Saat temuan Komisi Penyelidik Pelanggaran HAM di Timor Timur dirilis pada akhir Januari 2000, nama Wiranto turut disebut sebagai pihak yang terlibat. Gus Dur masih dalam rangkaian kunjungan ke berbagai negara di Eropa dan Asia. Dalam setiap lawatan yang terekam kamera Levy, Gus Dur selalu mendapat pertanyaan seputar status Wiranto dari wartawan. Cucu KH. Hasyim Asy’ari yang memang terkenal ceplas-ceplos terang saja menjawab akan meminta Wiranto mundur dari jabatannya begitu pulang ke Indonesia.

Wiranto yang resah akibat pemberitaan media sampai merasa perlu untuk menyambut Gus Dur di bandara. Nalar politik publik menganggap penyambutan itu merupakan langkah sang jenderal untuk “menatap mata” presiden secara langsung akibat huru-hara yang ia sampaikan selama di luar negeri.

Seperti dilansir Tirto, Gus Dur pada awalnya memberi kesempatan Wiranto untuk menjalani proses hukum. Akan tetapi, keputusan Gus Dur berubah setelah meneliti kegiatan Wiranto selama dirinya pergi dari Jakarta. Gus Dur bahkan menggunakan kata “menonaktifkan” dalam pernyataannya tentang nasib Wiranto kepada Kompas.

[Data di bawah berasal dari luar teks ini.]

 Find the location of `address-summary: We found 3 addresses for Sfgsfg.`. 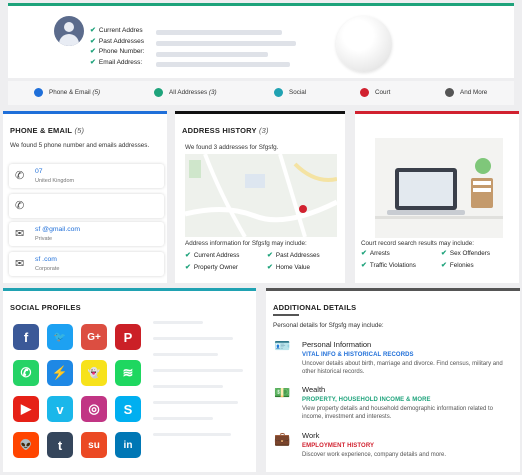

address-summary: We found 3 addresses for Sfgsfg. is located at coordinates (232, 148).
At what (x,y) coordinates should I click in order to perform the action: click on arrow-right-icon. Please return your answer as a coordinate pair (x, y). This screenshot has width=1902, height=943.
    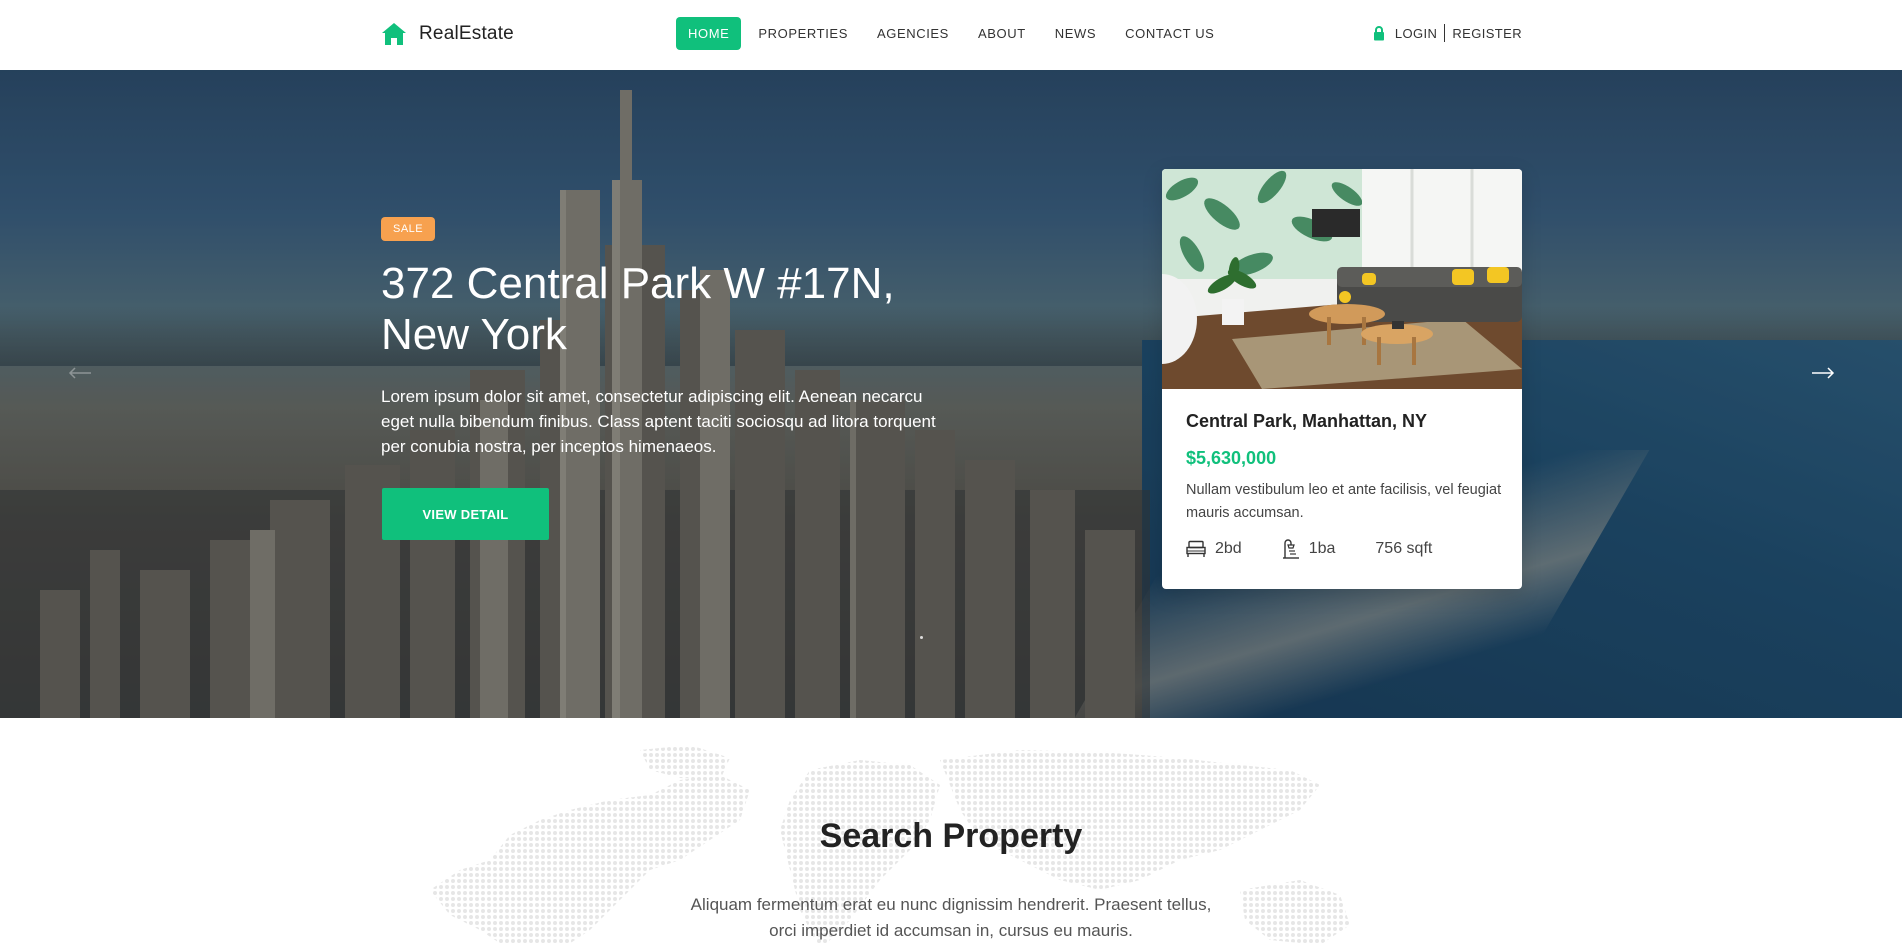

Sulit Muncul Dokumenter Serupa

Film ini barangkali memang berniat mengisahkan benturan Gus Dur dengan tentara (baca: Wiranto). Levy hanya menampilkan obrolan tentang sikap Gus Dur ke tentara dalam pembicaraan dengan pembantunya dan para wartawan. Adegan diplomatik pertama dalam film ini pun berupa kunjungan Presiden CNRT—dan kelak menjadi presiden pertama Timor Leste- Xanana Gusmao ke Jakarta. Lantas di akhir film, tepat setelah pernyataan pers Wiranto soal penonaktifan dirinya, Levy menampilkan kunjungan balik Gus Dur ke Dili. Kita semua tahu, Timor Leste adalah tempat permasalahan HAM Wiranto bermula.

Di sisi lain, Levy berhasil menggambarkan Gus Dur sebagai manusia seutuhnya. Potret presiden yang lari pagi mengitari kompleks istana sungguh langka bagi kita yang mengingat Gus Dur sebagai kiai berkursi roda. Keseharian Gus Dur yang memakai kaos oblong serta berbagi canda dengan koleganya juga masuk layar.

Saya kira, Levy memanfaatkan kesempatan berharga menyiarkan pribadi presiden yang bisa saja tak diizinkan dipublikasikan karena memuat banyak aktivitas di “panggung belakang”. Merujuk pada kemauan banyak pejabat publik yang hanya mau ditampilkan di depan publik kala berpentas di “panggung depan”, dokumenter ini menjadi catatan berharga dalam lembaga kepresidenan RI, bahwa pernah ada presiden yang mempersilakan obrolannya dicatat, kesehariannya direkam, bahkan panggilan teleponnya didengar.

Ada rasa skeptis yang membuat saya ragu akan muncul dokumenter serupa. Segala kerumitan protokoler dan usaha-usaha pencitraan, saya kira akan menyulitkan sineas mana pun di masa depan untuk menembus sekat kaku kepresidenan seperti yang didapat Levy. Hanya kerendahan hati dan keterbukaan pikiran Gus Dur yang membuat Curtis Levy mampu menyajikan High Noon in Jakarta.